Antiderivative as an integral operator from $L^2(0,2\pi)$ to $L^2(0,2\pi)$

Question

I am starting to study Functional Analysis on Hilbert Spaces and I am studying the following operator:

$$T:L^2(0,2\pi) \rightarrow L^2(0,2\pi) $$ where $$Tf:(0,2\pi) \rightarrow \mathbb{R} \\ \hspace{1.5cm} x \longrightarrow Tf(x)=\int^x_{0}f(y) \ dy \hspace{0.2cm} \text{for each } x \in (0,2\pi)$$

I have proved:

1. It is linear

   Now I use that the domain and codomain are Hilbert Spaces and therefore, by proving $||Tf|| \leq k \cdot ||f|| $ and lineality of T it follows that

2. It is bounded

3. It is continuous

My problems start when I try to:

1. compute the kernel and the range of the operator.
2. I don't know if it takes bounded sets to relative compact sets (precompact sets) (a set is relative compact or precompact if its closure is compact). I think that this is the same as wondering if the operator is compact.

What I have thought, done or tried:

1. $$\ker(T)=\{f \in L^2(0,2\pi) : Tf=0_{L^2(0,2\pi)}\} \\ =\{f \in L^2(0,2\pi) : \int^x_{0}f(y) \ dy=0_{L^2(0,2\pi)} \forall x \in (0,2\pi) \}=0_{L^2(0,2\pi)}$$

I am not sure about the last equality. Could be for example something like the Dirichlet function but with $g(x)=1$ if $x$ is rational and $g(x)=-1$ if $x$ is irrational?

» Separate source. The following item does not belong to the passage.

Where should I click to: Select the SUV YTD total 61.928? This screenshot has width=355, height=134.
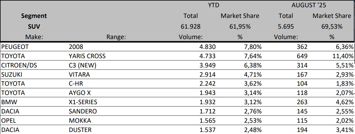click(191, 27)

Thanks to dafinguzman for the comment (I include it here since maybe it could be useful for someone else):

Concerning your Dirichlet type function: it is almost everywhere identical to the constant −1 function, so their integrals would be the same and it wouldn't be in the kernel.

2. I think that the range must be continuous functions or at least integrals of Lebesgue square integrable functions but I have started studying Lebesgue integration a week ago so i have no clue about it. Maybe, could we use the Lebesgue Differentiation Theorem in order to claim that the range is the set of functions of $L^2(0,2\pi)$ which are differentiable a.e in $(0,2\pi)$ and such that their derivative is f?

3. In order to deal with the last question I know from basic Topology that in finite Hilbert Spaces closed and bounded subsets are compact, therefore the image of a bounded set by a bounded operator must be relative compact. However, in non finite dimensions things are not so easy.

I have looked for a few equivalences and I tried to show that the closure of the image of a bounded set (which is bounded since T is bounded) in $L^2(0,2\pi)$ is limit point compact (A space X is said to be limit point compact if every infinite subset of X has a limit point in X).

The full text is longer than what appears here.